Incidentally, Ms Kokott’s use of ‘Brussels Ia’ instead of the Brussels I Recast Regulation adds to the growing chorus to employ Brussels Ia (lower case, no space between I and a) instead of Brussels I Recast, Brussels bis, or as recently seen at the High Court, BIR (BrusselsIRecast).
The Advocate General’s Opinion is a useful and succinct reminder of CJEU authority, suggesting the issue is acte clair really, except there are one or two specific issues (e.g. the enforcement issue, discussed below) which justify clarification.
The case concerns proceedings concerning claims for payment arising from resolutions made by an association of property owners without legal personality in connection with the management of the property in question. Mr Kerr, appellant in the proceedings before the referring court, is a manager of an association of owners of a property situated in the town of Bansko (Bulgaria). He brought proceedings before the Razlog District Court, Bulgaria against two property owners, Mr Postnov and Ms Postnova, concerning payment of contributions that were owed by them wholly or in part for the maintenance of communal parts of the building on the basis of resolutions made by the general meeting of the property owners in the period from 2013 to 2017. According to the appellant in the main proceedings, an action to secure enforcement of the claim pursued was brought with the application.
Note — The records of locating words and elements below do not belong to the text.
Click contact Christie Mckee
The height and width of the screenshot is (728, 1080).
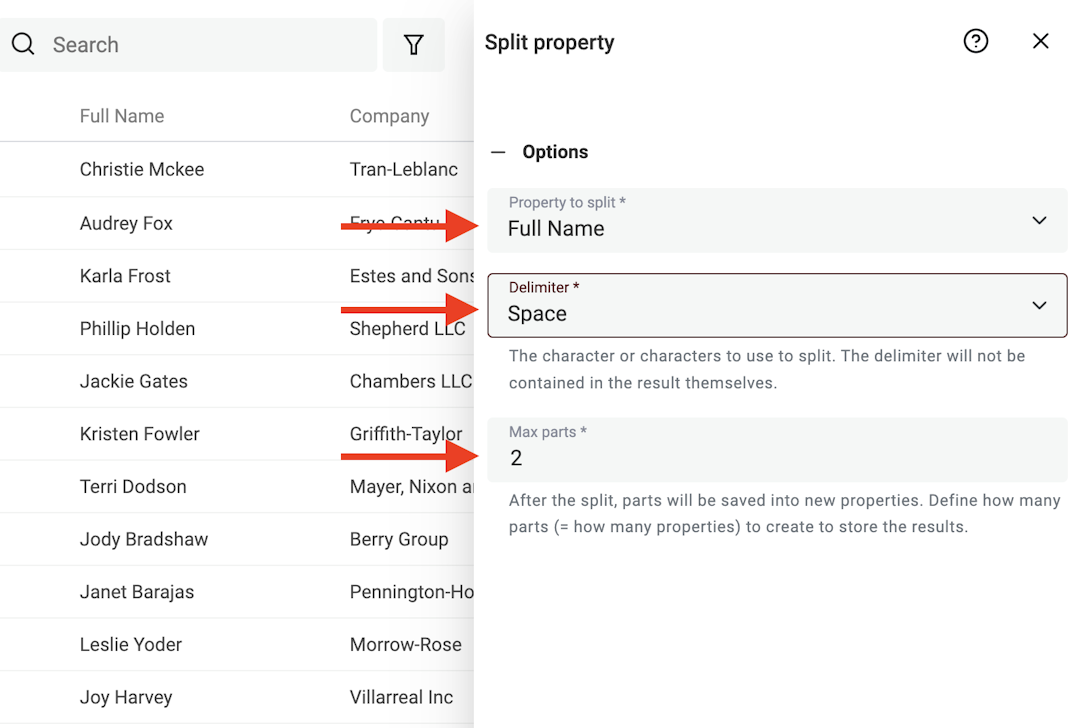[x=141, y=169]
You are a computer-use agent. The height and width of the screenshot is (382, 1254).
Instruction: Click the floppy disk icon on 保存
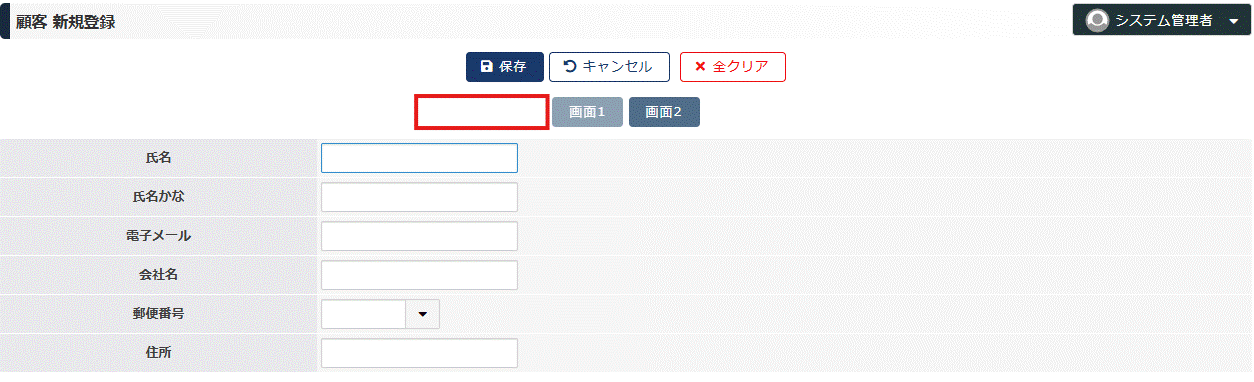486,67
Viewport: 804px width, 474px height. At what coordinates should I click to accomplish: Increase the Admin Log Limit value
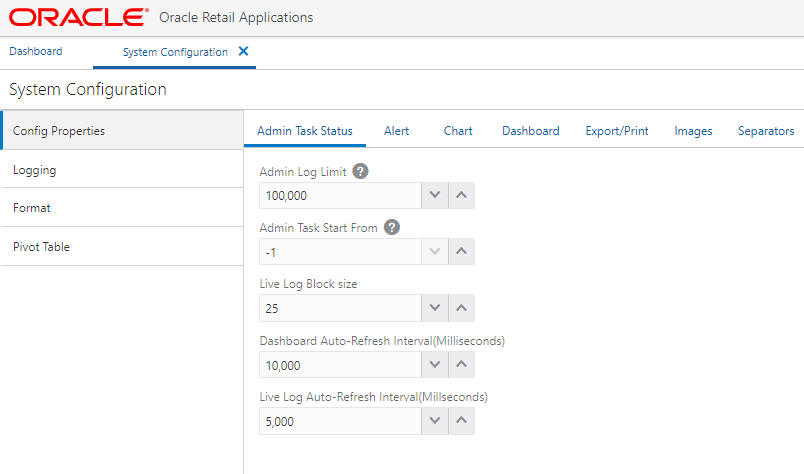[x=461, y=196]
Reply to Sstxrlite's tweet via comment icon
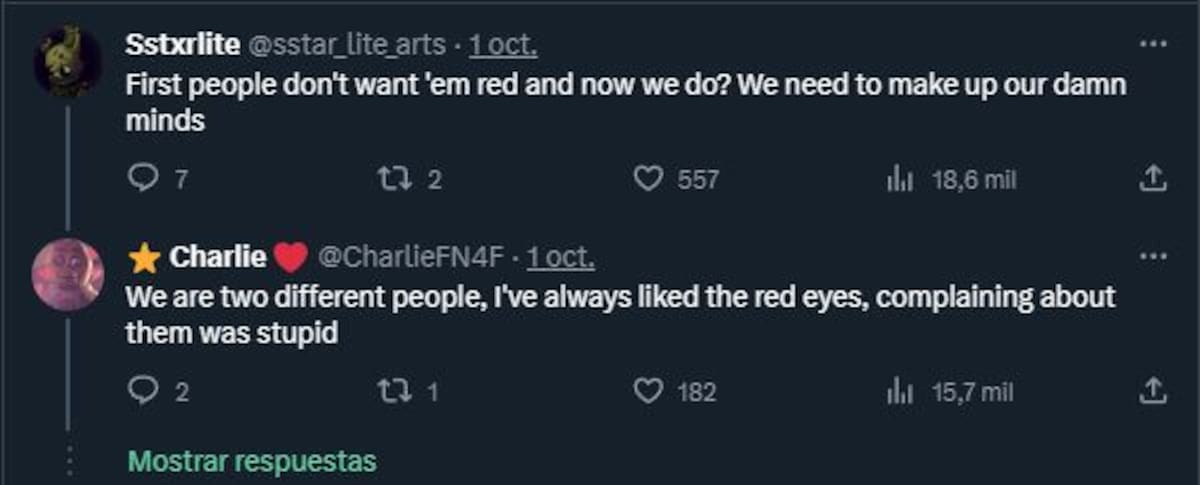 pos(143,179)
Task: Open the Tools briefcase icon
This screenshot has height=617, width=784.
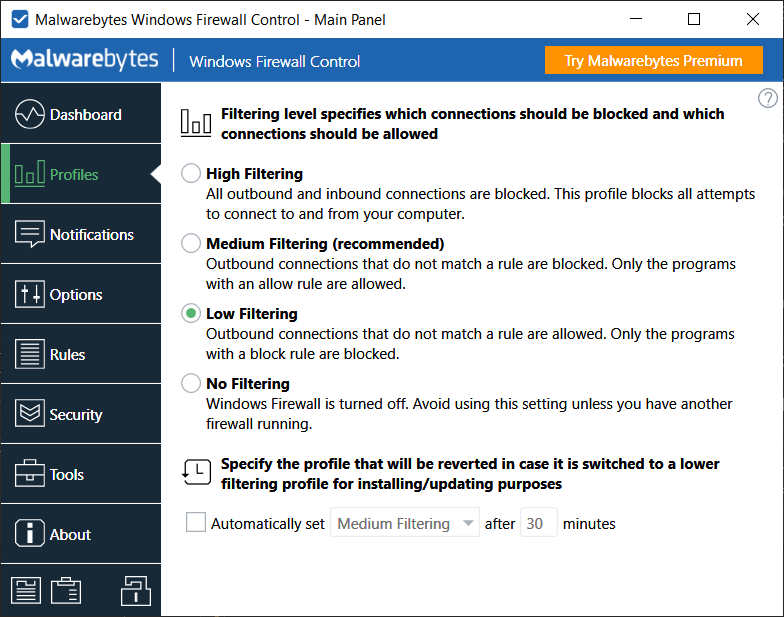Action: pos(30,474)
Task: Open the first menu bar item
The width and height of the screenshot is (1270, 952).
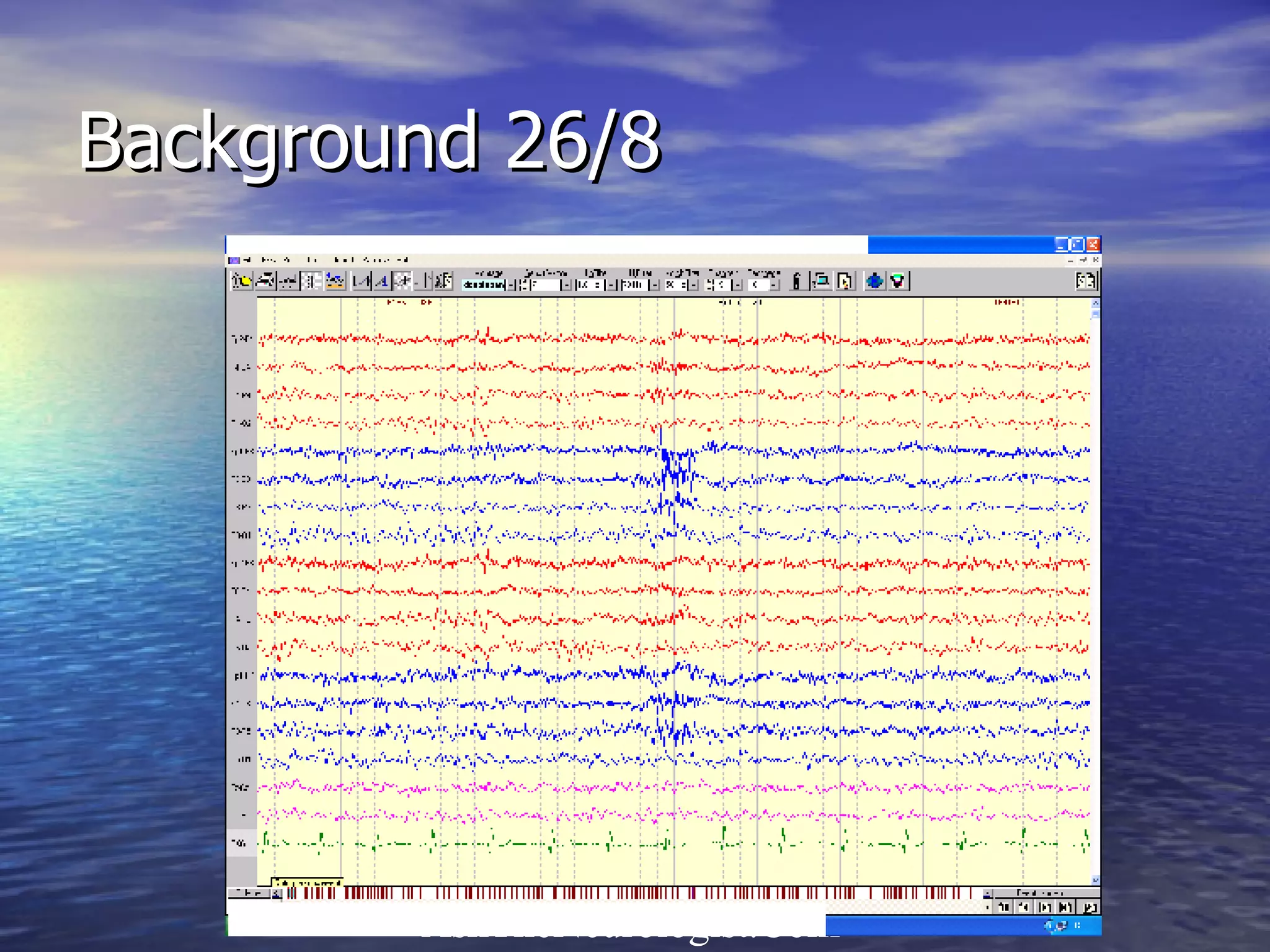Action: pyautogui.click(x=247, y=260)
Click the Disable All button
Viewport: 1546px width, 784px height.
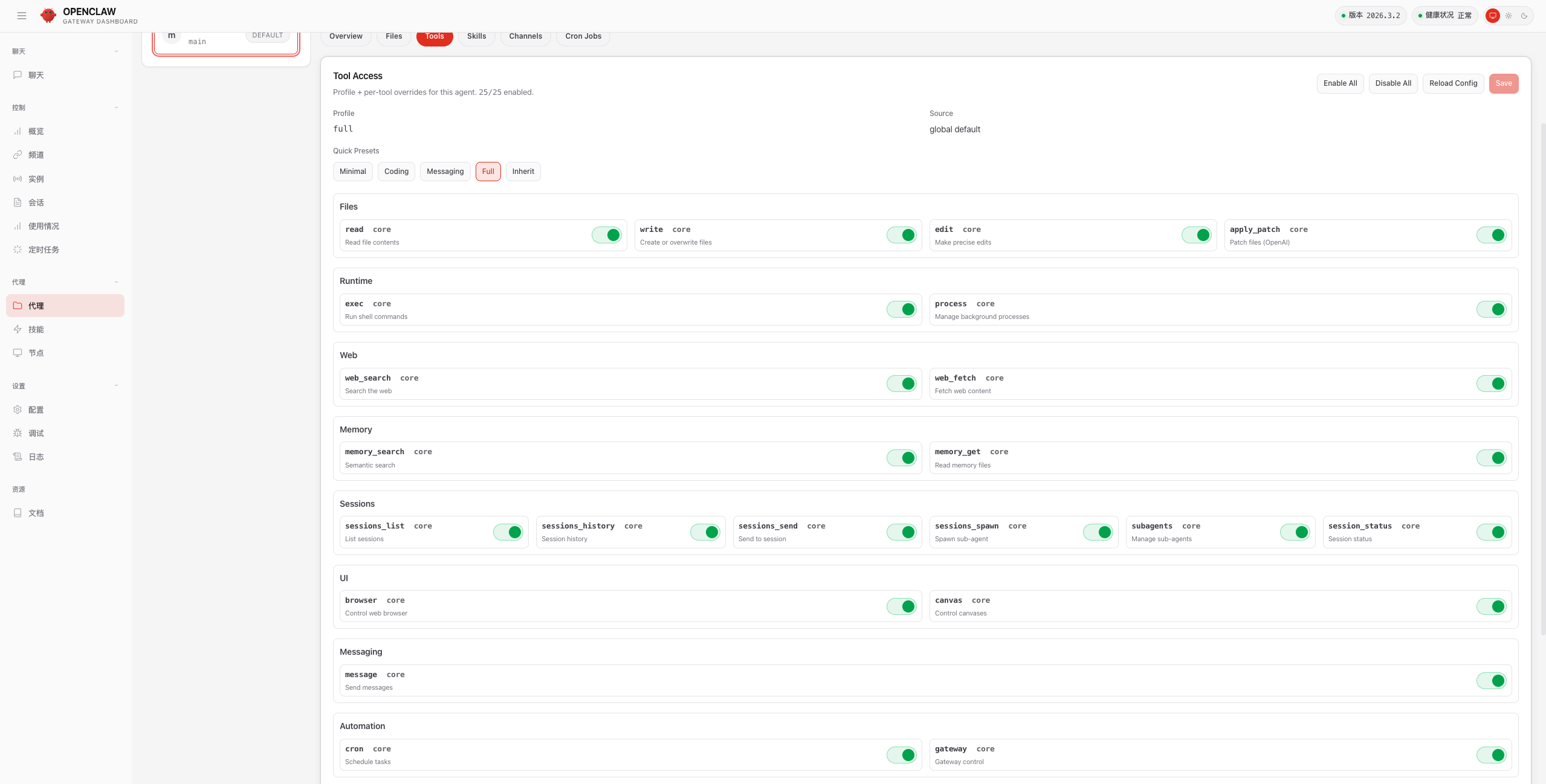(1392, 83)
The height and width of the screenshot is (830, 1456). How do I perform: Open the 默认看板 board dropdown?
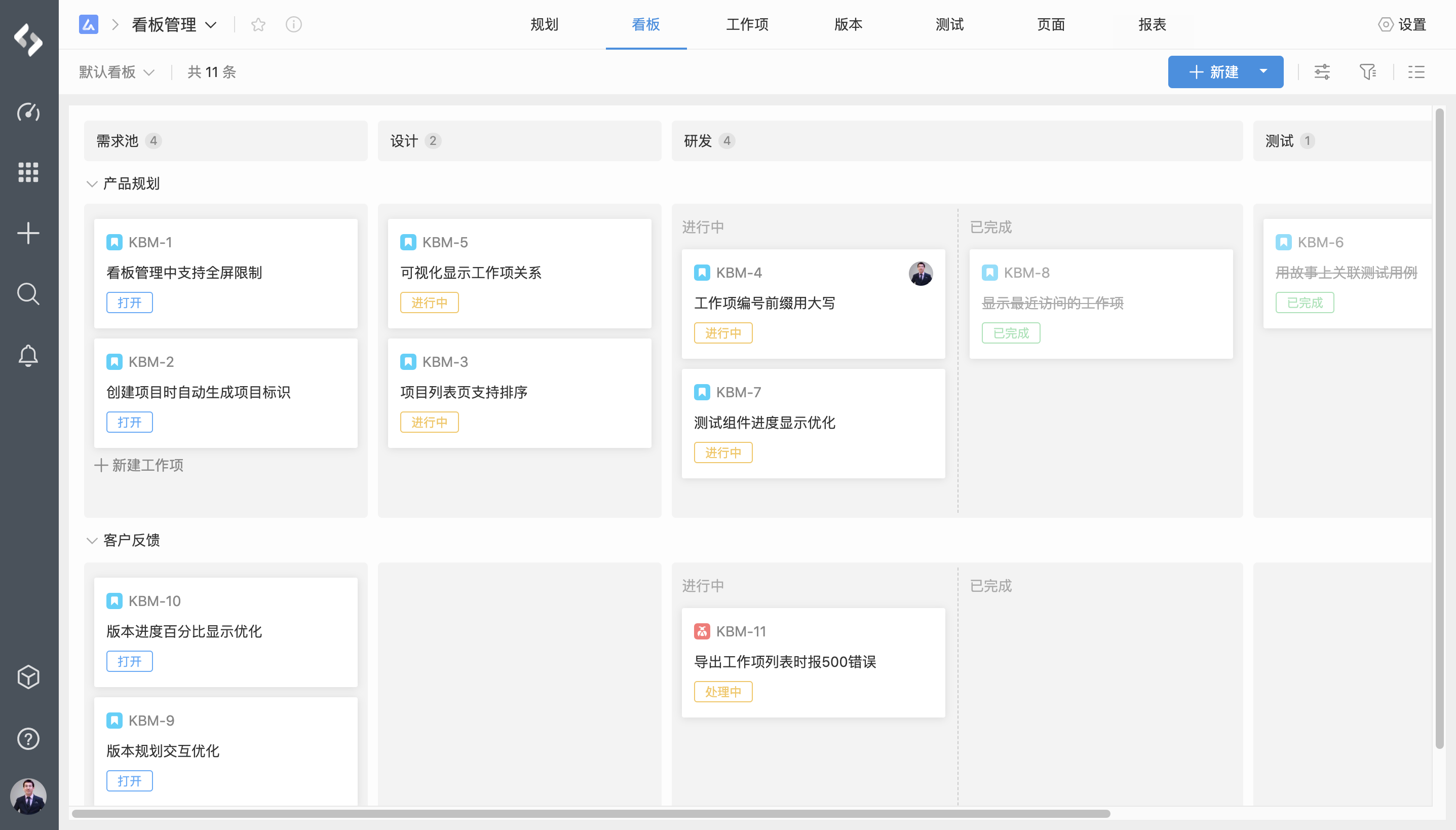pos(117,72)
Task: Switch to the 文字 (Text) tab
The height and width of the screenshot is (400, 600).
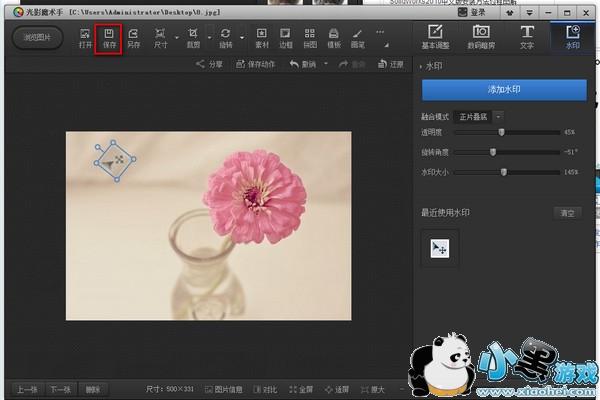Action: 527,37
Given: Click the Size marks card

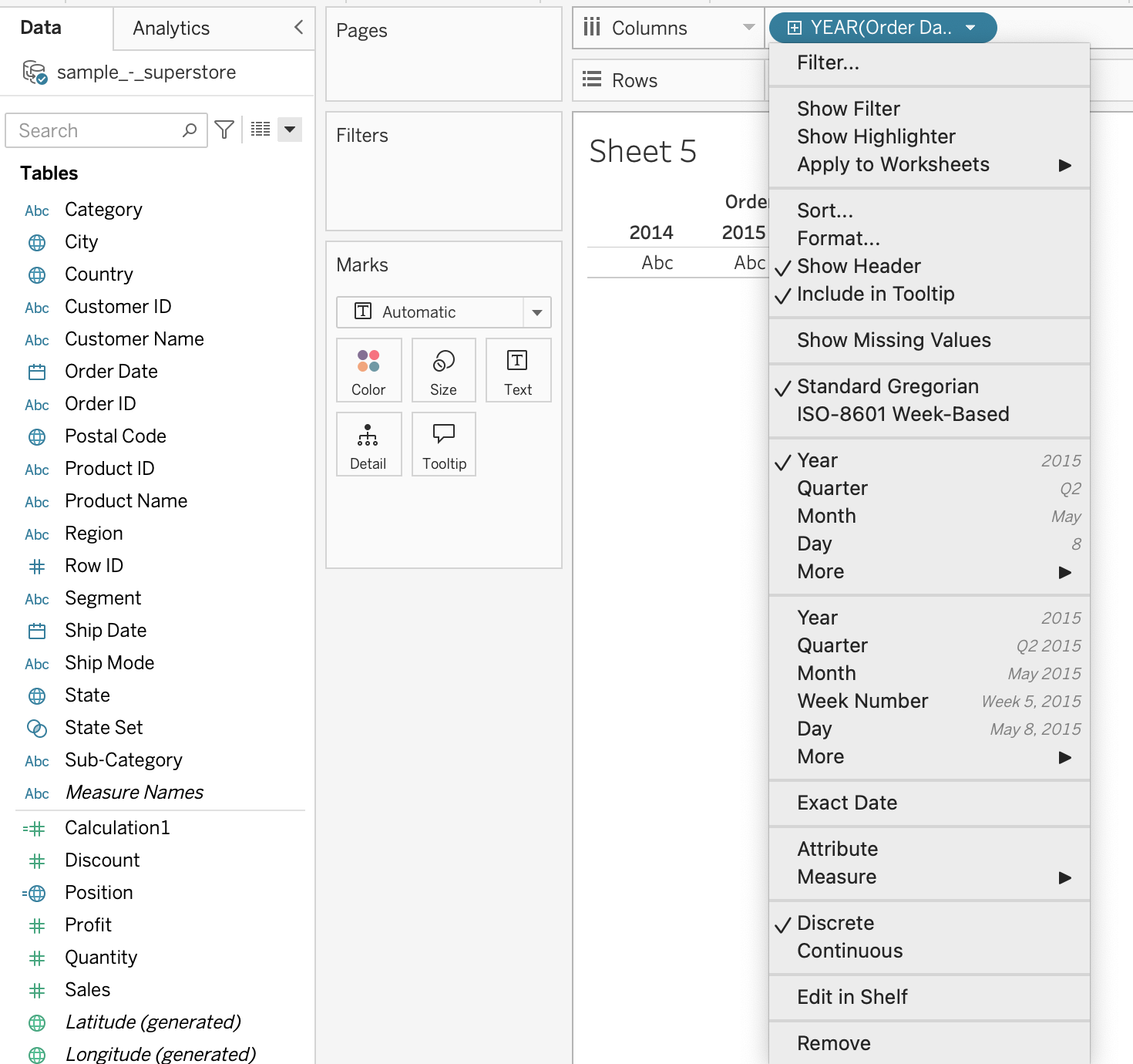Looking at the screenshot, I should point(443,371).
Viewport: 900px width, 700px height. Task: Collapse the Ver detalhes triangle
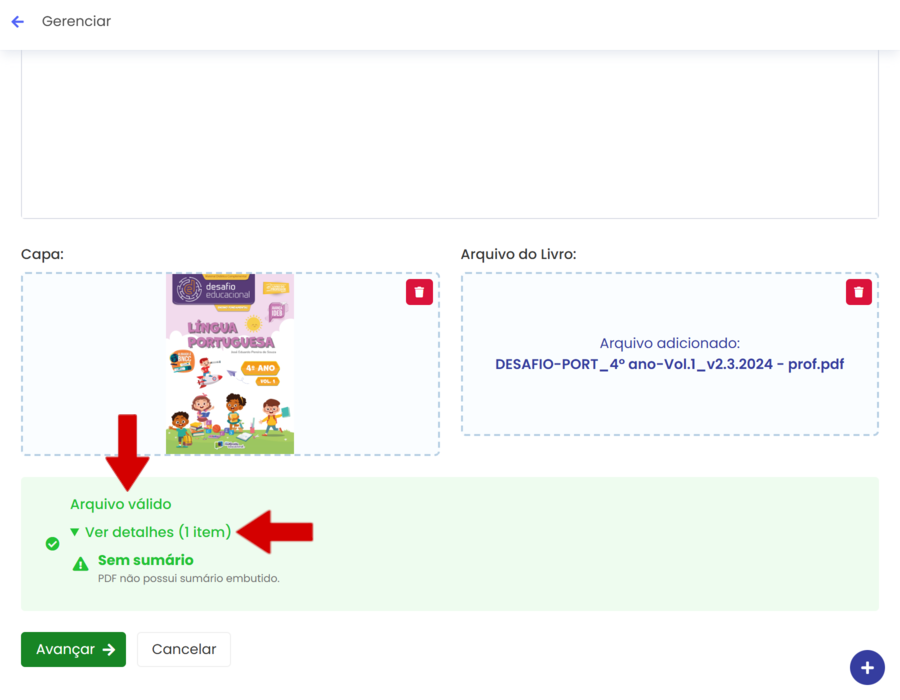75,532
Address of the defendants used by the court at first instance is in the Republic of Ireland. (As the AG notes, whether service was properly given is relevant for the recognition of the eventual judgment; this however is not the subject of the current proceedings neither is it detailed in the file.)
Coming to the first issue: Article 24(1) requires strict and autonomous interpretation. The main proceedings have as their object the payment of outstanding contributions purportedly owed by two co-owners for the management and maintenance of the property concerned. At 34: It is thus a matter of obligations — to use the words of the referring court — arising from ownership of shares in the commonhold as rights in rem in immovable property. At 38: to be covered by 24(1) the right in question must have effect erga omnes and that the content or extent of that right is the object of the proceedings (reference ex multi to Schmidt and Komu).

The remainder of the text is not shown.